O presidente Luiz Inácio Lula da Silva afirmou durante participação em um podcast que tem mantido conversas com a direção da Caixa Econômica Federal para buscar alternativas para a situação financeira do Corinthians, especialmente em relação ao financiamento da Neo Química Arena.
A proposta de solução para o estádio
Durante a entrevista, o chefe do Executivo criticou o volume de juros acumulados no empréstimo original.

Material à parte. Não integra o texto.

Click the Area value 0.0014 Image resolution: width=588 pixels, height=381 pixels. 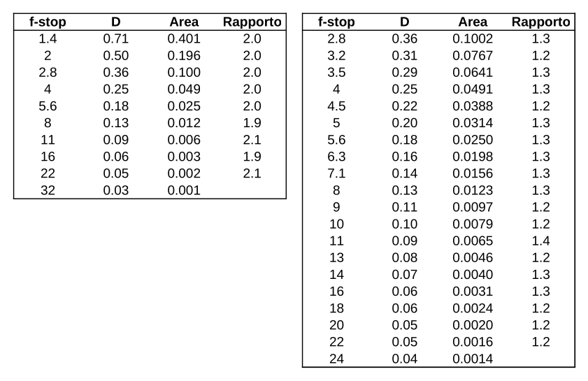[473, 359]
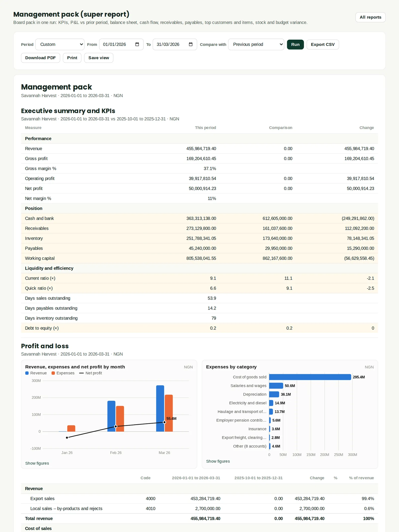The image size is (399, 532).
Task: Toggle Expenses series in chart legend
Action: click(x=63, y=373)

Segundo o relato, o clube já repassou mais de R$ 1 bilhão à instituição financeira para quitar uma tomada inicial de R$ 400 milhões, mas ainda enfrenta um saldo devedor expressivo por causa dos encargos financeiros.
Como alternativa para solucionar o problema, Lula sugeriu que a diretoria corintiana negocie o terreno do Parque São Jorge. A ideia apresentada envolve estabelecer uma parceria com o setor imobiliário para comercializar a histórica área da Fazendinha, utilizando os recursos obtidos para amortizar o débito com o banco estatal.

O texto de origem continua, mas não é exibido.